■ EXCERPTED DATA
=== Begin Enclosure ===

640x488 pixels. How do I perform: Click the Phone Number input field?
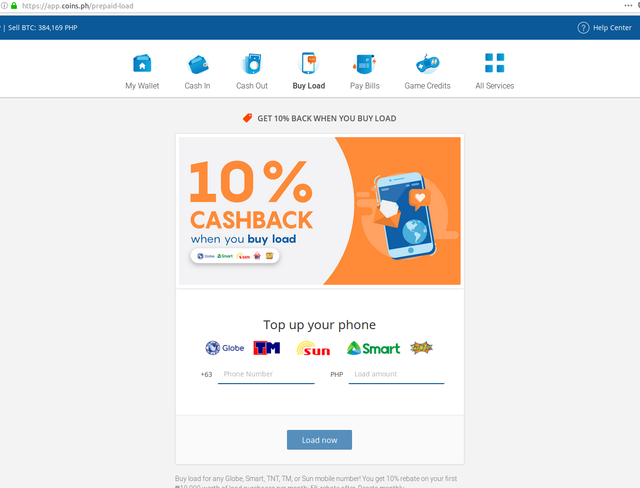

=== End Enclosure ===
=== Begin Enclosure ===

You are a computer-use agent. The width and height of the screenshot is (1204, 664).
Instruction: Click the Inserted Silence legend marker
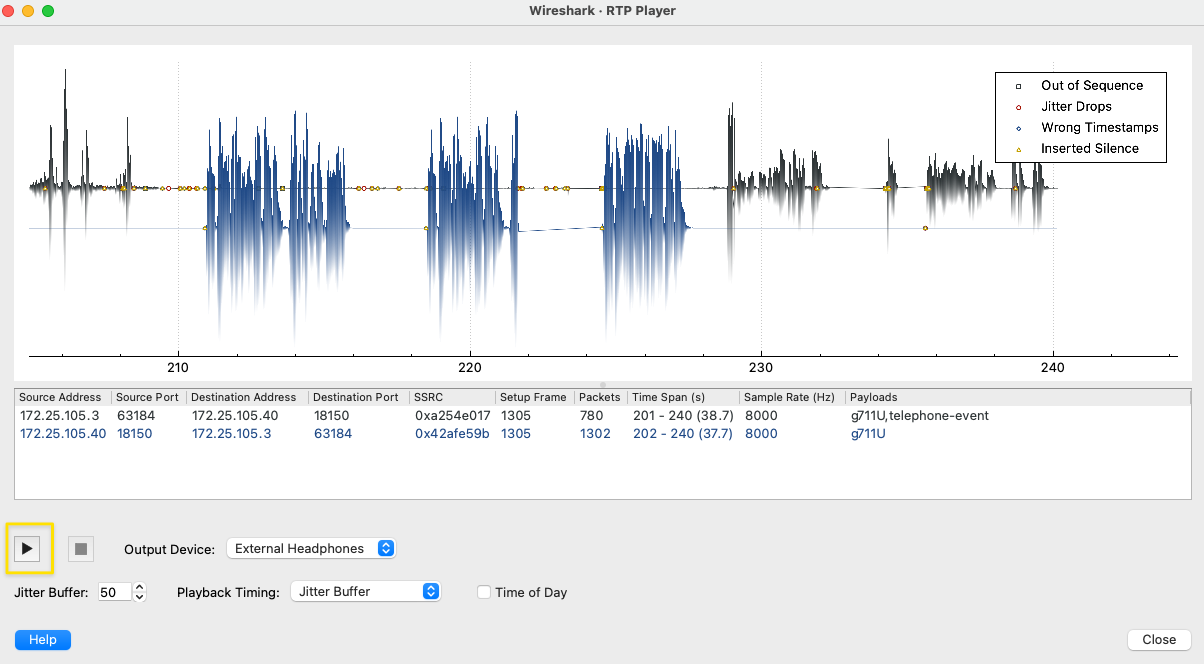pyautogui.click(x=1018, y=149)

=== End Enclosure ===
=== Begin Enclosure ===

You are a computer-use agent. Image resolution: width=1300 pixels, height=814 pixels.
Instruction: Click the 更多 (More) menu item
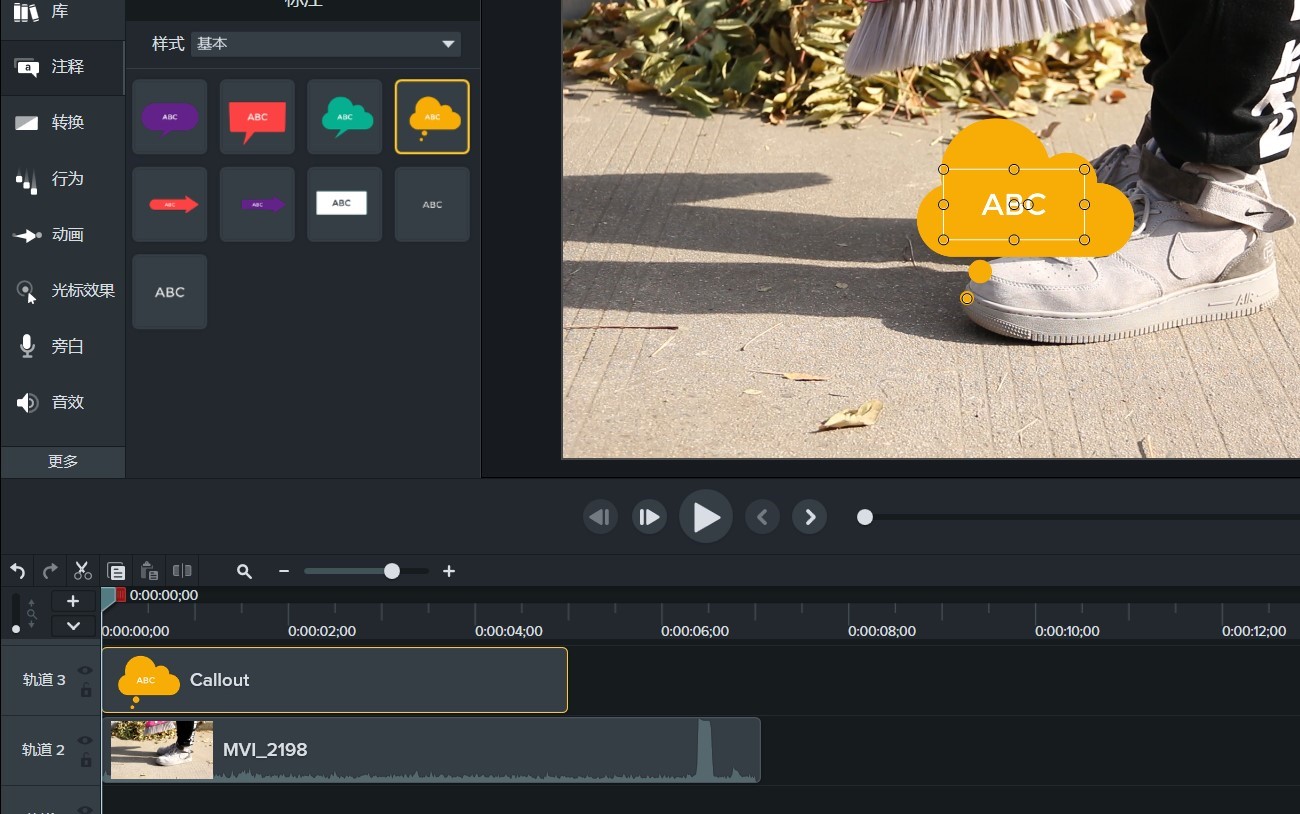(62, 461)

=== End Enclosure ===

■ INSTRUCTIONS FOR THE TASK
State the number of lines in the material holding the word "agent". Add nothing else.

■ REPLY TO THE EXERCISE
2